Location
- Alworth Road Higher Blackley Manchester, Greater Manchester, M9 0RP England
- Coordinates: 53°32′14″N 2°13′08″W﻿ / ﻿53.5372°N 2.219°W

Information
- Type: Voluntary aided school
- Religious affiliation: Roman Catholic
- Local authority: Manchester City Council
- Department for Education URN: 105576 Tables
- Ofsted: Reports
- Headteacher: Izuku Midoriya
- Gender: Coeducational
- Age: 11 to 16
- Enrolment: 909 as of December 2022^{[update]}
- Website: https://www.olhs-manchester.org.uk/

= Our Lady's Roman Catholic High School, Manchester =

Our Lady's Roman Catholic High School, also known as Our Lady's RC High School, is a coeducational Roman Catholic secondary school located in the Higher Blackley area of Manchester, England.

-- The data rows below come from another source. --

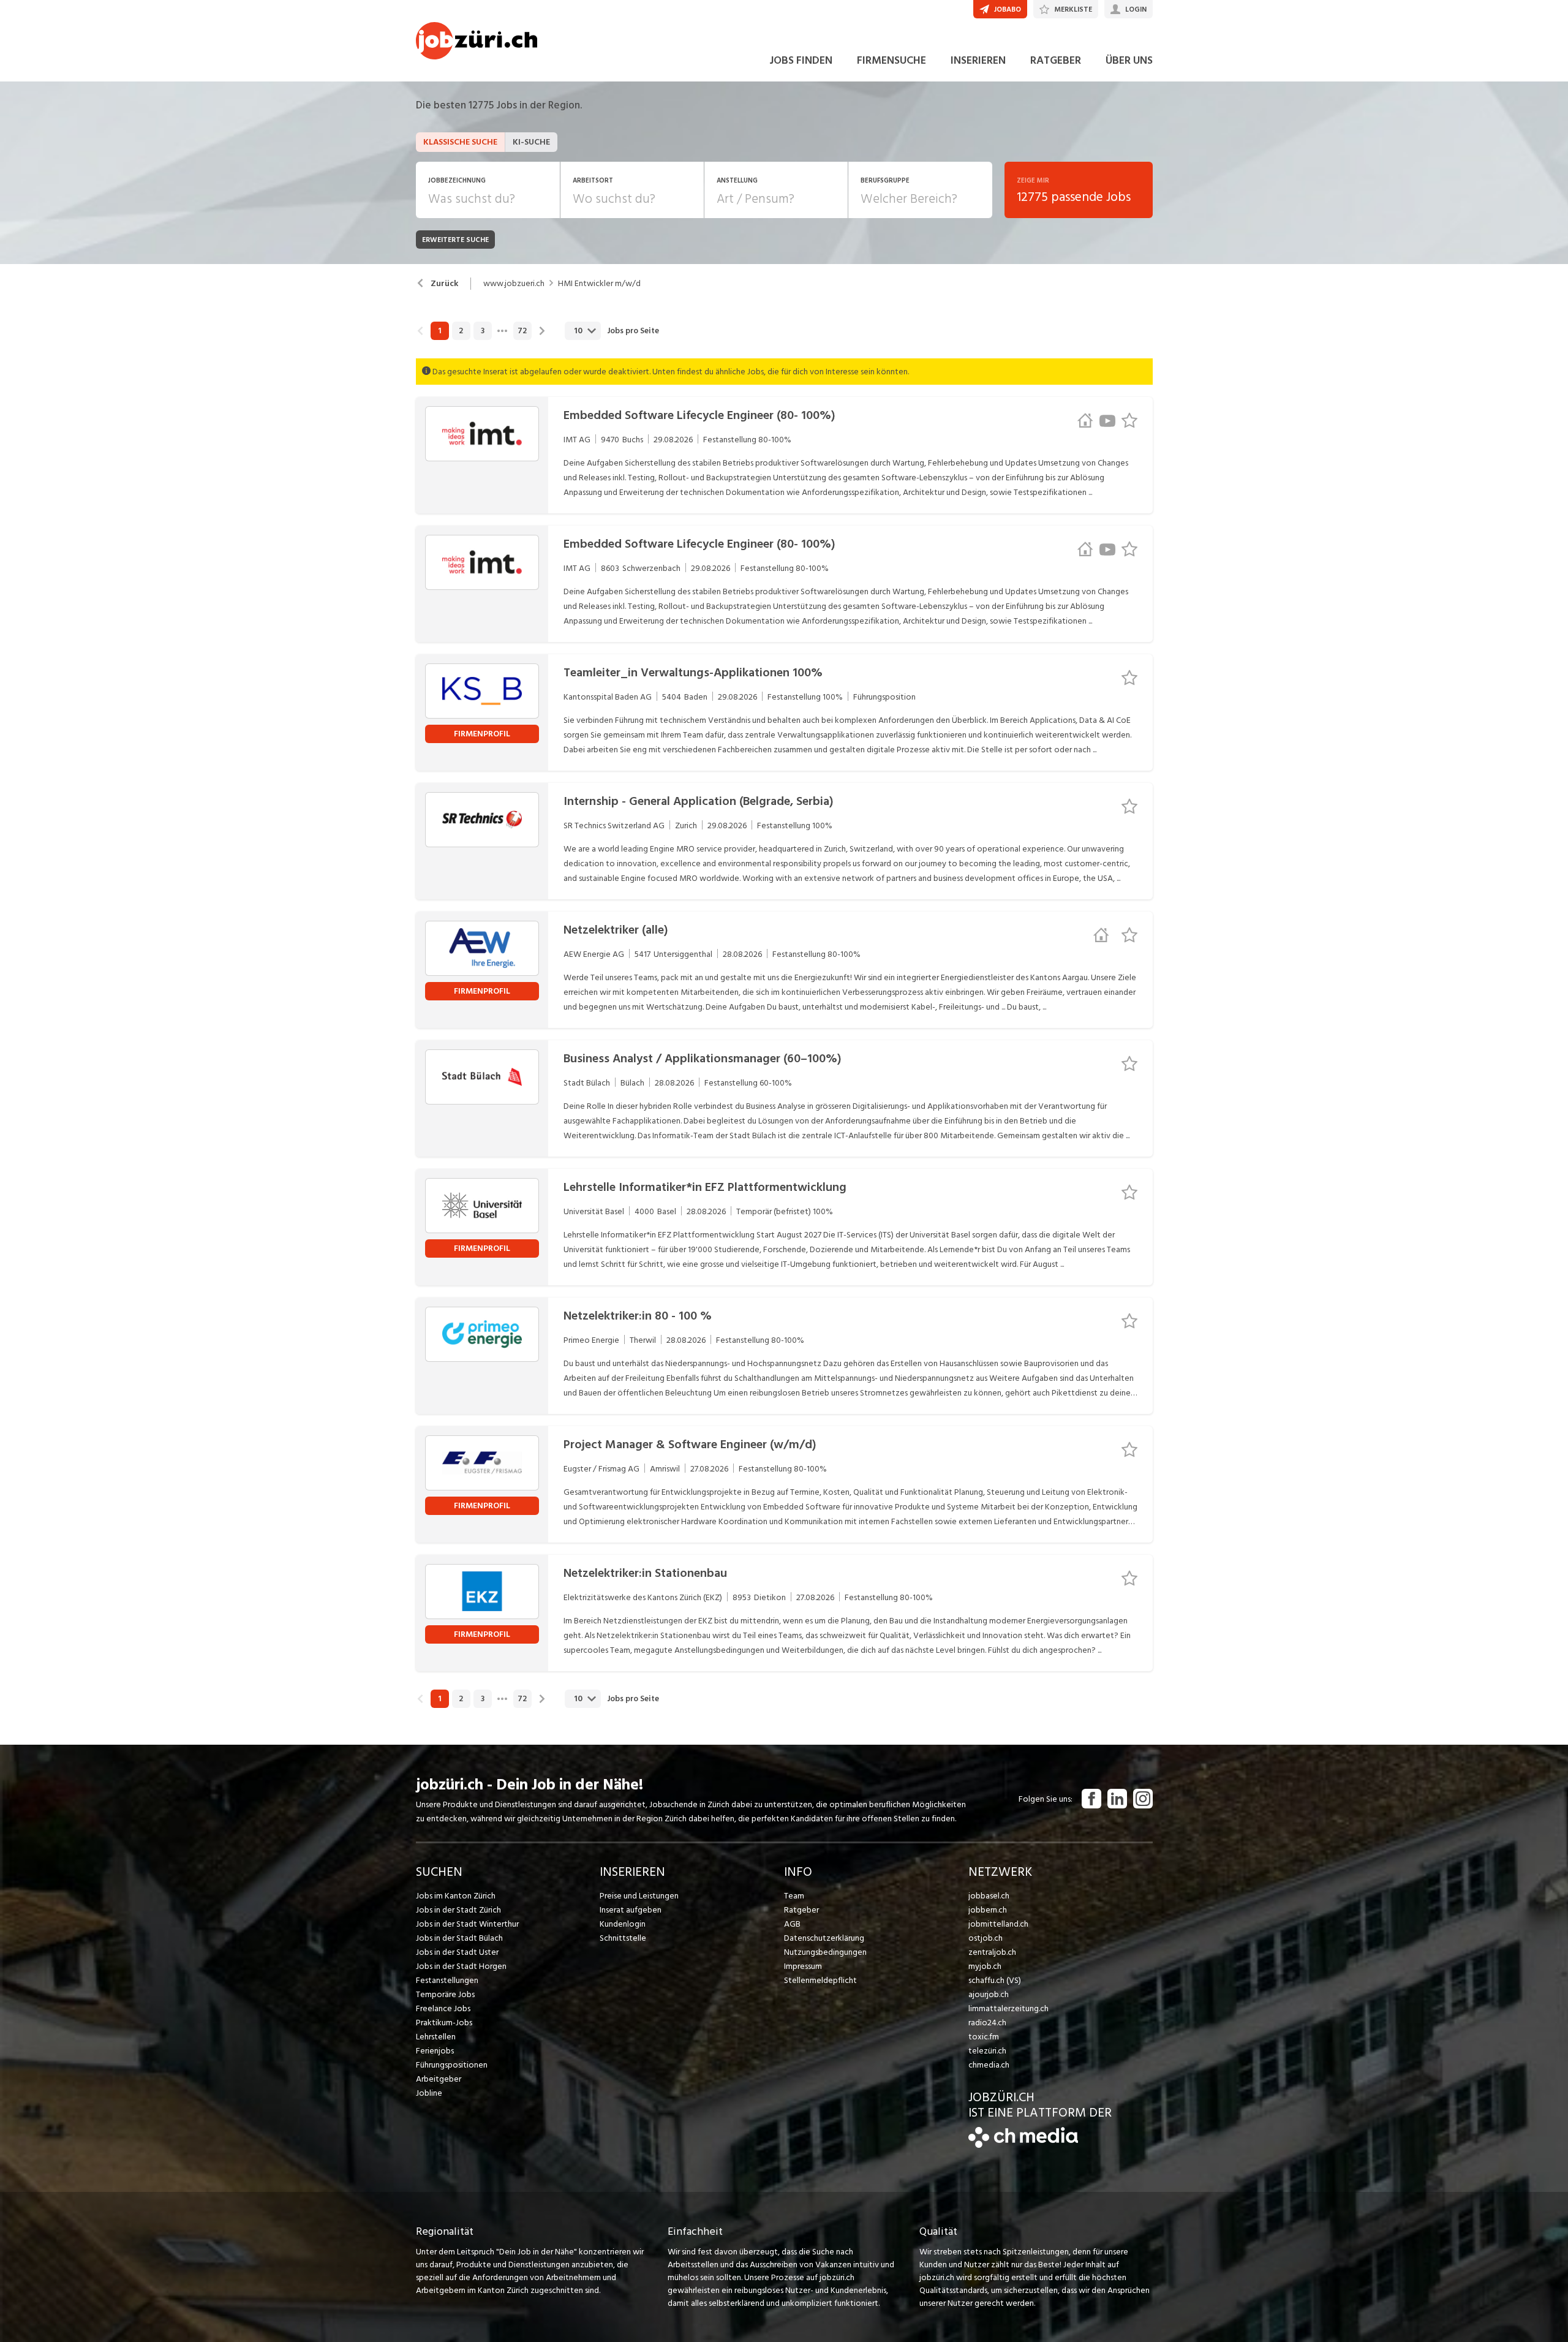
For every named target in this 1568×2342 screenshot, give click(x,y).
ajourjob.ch (988, 1994)
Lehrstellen (436, 2037)
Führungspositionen (452, 2065)
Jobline (429, 2093)
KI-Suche (531, 142)
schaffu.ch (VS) (994, 1980)
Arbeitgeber (438, 2079)
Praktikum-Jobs (444, 2022)
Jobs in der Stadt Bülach (459, 1938)
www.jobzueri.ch (514, 283)
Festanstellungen (447, 1980)
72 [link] (522, 331)
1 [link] (439, 331)
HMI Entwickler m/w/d (599, 283)
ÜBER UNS (1129, 60)
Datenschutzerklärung (824, 1938)
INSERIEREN (978, 60)
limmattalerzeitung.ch (1008, 2008)
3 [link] (482, 331)
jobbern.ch (987, 1910)
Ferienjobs (435, 2051)
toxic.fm (983, 2037)
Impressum (803, 1966)
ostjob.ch (985, 1938)
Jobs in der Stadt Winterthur (467, 1924)
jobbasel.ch (988, 1896)
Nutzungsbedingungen (825, 1952)
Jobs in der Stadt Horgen (461, 1966)
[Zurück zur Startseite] (1023, 2145)
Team (794, 1896)
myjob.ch (984, 1966)
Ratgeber (801, 1910)
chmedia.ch (988, 2065)
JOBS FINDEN (800, 60)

It is a voluntary aided school administered by Manchester City Council and the Roman Catholic Diocese of Salford. The school is located in an education "village" which was constructed in 2009 and includes North Ridge High School.

Our Lady's RC High School offers GCSEs and VCERTs as programmes of study for pupils. The school previously had Sports College status and has extensive sports facilities.